Already in his first year in Mumbai, Fr Maschio began publishing a folder entitled Don Bosco's Madonna. This is now a monthly religious magazine with a circulation of almost 100,000 in India and elsewhere. Fr Maschio is also the builder of the Shrine of Don Bosco's Madonna at Matunga, which is an Italianate church modelled in some way on the Basilica of Our Lady Help of Christians, Turin, built by St John Bosco.

Fr Maschio and the other Italian Salesians in Mumbai were not interned by the British government during World War II, as happened with Italian Salesians in other parts of India. They were merely asked not to leave Bombay Island without permission, report to the police commissioner every Thursday, etc.

In 1953, after a rectorship of 16 years, Maschio was replaced by Fr Mauro Casarotti. He continued, however, as Rector of the Shrine, running the Shrine Office through which he continued to obtain funds for the rapidly expanding works of the Salesians in and around Mumbai. Among his friends and benefactors, he could count J.R.D. Tata. In 1972, the new Salesian Province of Mumbai was formed, with Fr Dennis Duarte as its first provincial. In 1970 the Italian government conferred on him the Knighthood of the Italian Republic, and in 1973 the title of Commendatore. The European Community also recognized him as head of a non-governmental organization, and entrusted him with the distribution of food to worthy social projects.

Fr Maschio died in Mumbai on 9 September 1996. He is buried in the Shrine of Don Bosco's Madonna that he built.

==Fr Maschio Humanitarian Award==
In 1993 a lay group of volunteers formed the Diamond Jubilee Committee, and instituted the "Fr Maschio Humanitarian Award" for humanitarian achievements. In 1995, the 12th such award was given to Ms Kiran Bedi.
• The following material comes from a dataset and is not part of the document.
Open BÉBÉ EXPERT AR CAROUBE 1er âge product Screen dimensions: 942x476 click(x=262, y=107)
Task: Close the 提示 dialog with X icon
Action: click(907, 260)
Among other recipients of the award are Mother Teresa, Baba Amte, Archbishop Thomas Menamparampil of the Roman Catholic Archdiocese of Guwahati, Gladys Staines (1999), Julio Ribeiro (Indian police officer) (2000), and Gram Mangal (2003).

==Maschio Memorial Foundation==
In 1997, the Maschio Memorial Foundation was established at the headquarters of the Salesian Province of Mumbai at Don Bosco, Matunga. The Foundation strives to continue the work of Fr Maschio by strengthening the participation of the young and the poor in their own development. It is committed to facilitate projects that provide care, training and other support systems for the poor and the young.

==Bibliography==
- Alessi, Antonio M. Love without Frontiers: Fr Aurelio Maschio, Salesian Missionary. Matunga: Shrine of Don Bosco's Madonna, 1983.
- Casti, Joseph. "Fr. Aurelius Maschio." The Memory of the Salesian Province of Bombay 1928-1998. Ed. Peter Gonsalves (Matunga, Bombay: Province Information Office, Don Bosco Provincial House, 1998) 57-59.
- T[hekkedath] J. Joseph. "The Starting and Consolidation of the First Salesian Work in Bombay (1928-1950). The Memory of the Salesian Province of Bombay 1928-1998. Ed. Peter Gonsalves (Matunga, Bombay: Province Information Office, Don Bosco Provincial House, 1998) 6-36.
- Thekkedath, Joseph. A History of the Salesians of Don Bosco in India from the beginning up to 1951-42. (Bangalore: Kristu Jyoti Publications, 2005). 2 vols. See esp. vol. 1, ch. 11: The First Salesian House in Bombay (Mumbai).